TASKS:
(a) Answer these questions from the EGR valve excerpt, one answer per line, marked the same way:
(i) What material is the housing 3 made of?
(ii) What is given as an example of how the drive unit 7 is configured?
(iii) What kind of view is FIG. 23?
(b) List every figure number that the EGR valve excerpt mentions.
(c) Write the next part of the EGR valve excerpt, picking up after its last sentence.

FIG. 23 is a sectional view of an EGR valve according to a related art;
FIG. 24 is a perspective view showing an external view of a passage and first to seventh passage positions in a passage in the related art; and
FIG. 25 is a graph indicating changes in passage areas in the respective passage positions in the passage shown in FIG. 24 in the related art.
MODE FOR CARRYING OUT THE INVENTION
Some embodiments embodying an EGR valve and an EGR valve device provided with the same are explained below in detail with reference to the accompanying drawings.
First Embodiment
Firstly, a first embodiment embodying the EGR valve is explained.
(Configuration of EGR Valve)
FIG. 1 is a partly cutaway front view of an EGR valve 1 in this embodiment. FIG. 2 is a view showing a part of a housing 3 when it is seen from a side of an outlet 12 of a passage 2. The EGR valve 1 is provided in an EGR passage (not shown) through which a part of exhaust air to be discharged to an exhaust passage from an engine is recirculated into the engine as EGR gas. The EGR valve 1 is used for adjusting a flow rate of the EGR gas in the EGR passage.
As shown in FIG. 1, the EGR valve 1 has a structure of a poppet-type valve and includes the housing 3 including the passage 2 for the EGR gas, an annular valve seat 4 provided in a middle portion of the passage 2, a valve element 5 of an almost umbrella-like shape allowed to be seated on the valve seat 4, a valve shaft 6 provided on one end portion with the valve element 5, and a drive unit 7 to reciprocally drive the valve shaft 6 with the valve element 5. The drive unit 7 is, for example, configured by a DC motor. FIG. 1 is a sectional view except the drive unit 7. The valve seat 4 is formed separately from the housing 3 and assembled to a mid-portion in the passage 2. The housing 3 is configured by resin material, and the valve seat 4 and the valve element 5 are configured by metal material. Each shape of the valve seat 4 and the valve element 5 is only an example. This EGR valve 1 is configured to move the valve element 5 with respect to the valve seat 4 to change an open degree from the valve seat 4 such that the flow rate of the EGR gas in the passage 2 is adjusted. In the present embodiment, detailed explanation about the drive unit 7 is omitted.
As shown in FIG. 1, the drive shaft 6 extends downward from the drive unit 7 and is vertically fitted in the housing 3. The valve shaft 6 is placed in parallel with an axis of the valve seat 4. The valve element 5 is made to be seated (contacted) and separated with respect to the valve seat 4 by reciprocal driving of the valve shaft 6. Between the housing 3 and the valve shaft 6, a thrust bearing 8 to support reciprocal movement of the valve shaft 6 is provided. Between the housing 3 and the valve shaft 6, a lip seal 9 for sealing the housing 3 and the valve shaft 6 is provided adjacent to a lower end of the thrust bearing 8. In the present embodiment, the valve element 5 is placed on a lower side (on an upstream side) of the valve seat 4 and allowed to be seated on the valve seat 4.

EXTRACTED MATERIAL:

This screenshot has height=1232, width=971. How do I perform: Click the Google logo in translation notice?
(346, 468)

---

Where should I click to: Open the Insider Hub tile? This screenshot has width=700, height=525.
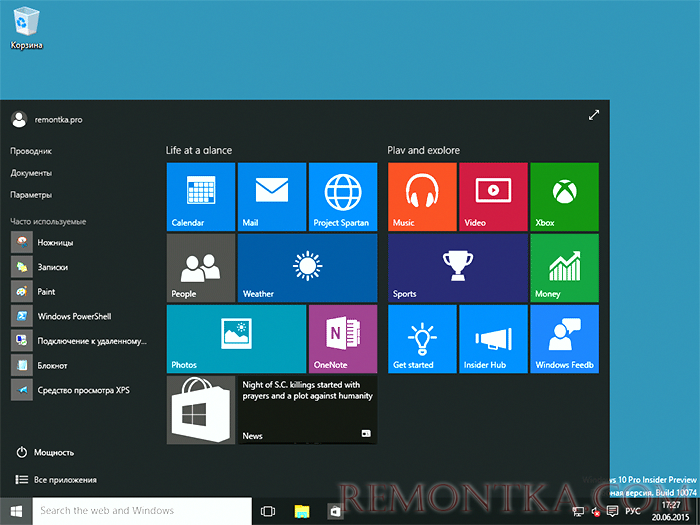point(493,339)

* * *

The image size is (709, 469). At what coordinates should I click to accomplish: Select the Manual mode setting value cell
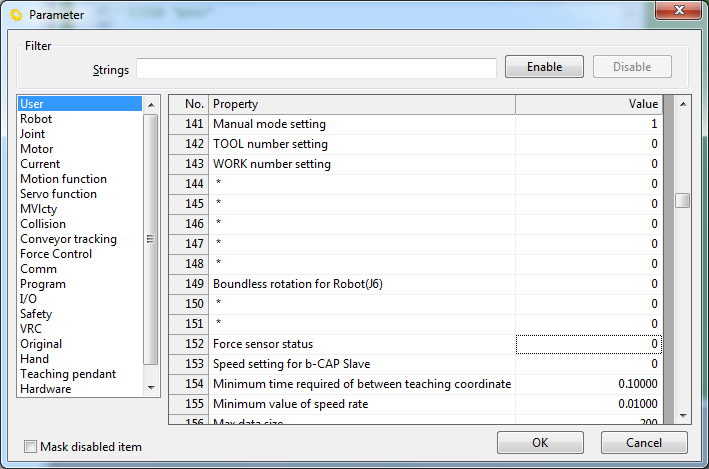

ANSWERS FOR THE TASKS:
(a)
(i) Resin material.
(ii) A DC motor.
(iii) A sectional view of an EGR valve according to a related art.

(b) FIG. 1, FIG. 2, FIG. 23, FIG. 24, FIG. 25

(c)
(Configuration of Passage)
As shown in FIG. 1, the passage 2 of the housing 3 includes an inlet 11 and the outlet 12. The passage 2 is provided on its upper side (on a downstream side) of the valve seat 4 with a bent passage portion 2a (indicated with a double-dashed chain-dot line) that is bent orthogonally with respect to a direction toward the inlet 11. The passage 2 downstream of the valve seat 4 is, other than the bent passage portion 2a, provided with an outlet passage portion 2b (indicated with another double-dashed chain-dot line) continuing into the outlet 12 downstream of the bent passage portion 2a. The passage 2 upstream of the valve seat 4 includes an inlet passage portion 2c (indicated with another double-dashed chain-dot line) continuing into the inlet 11.
FIG. 3 is a perspective view showing a part of external appearance of the passage 2 of the housing 3 and a first passage position A to a seventh passage position G of the passage 2. In FIG. 3, reference signs “A to F” represent different passage positions in the passage 2 of the housing 3 between the inlet 11 of the valve seat 4 to the outlet 12 of the passage 2. Herein, the first passage position A corresponds to a position of an inlet of the valve seat 4, and the second passage position B corresponds to a position of an outlet of the valve seat 4 and also to a position of an inlet of the bent passage portion 2a. A sixth passage position F corresponds to a position of an outlet of the bent passage portion 2a. A third passage position C to a fifth passage position E represent different positions in a mid-portion of the bent passage portion 2a. The seventh passage position G corresponds to a position of the outlet 12 of the passage 2.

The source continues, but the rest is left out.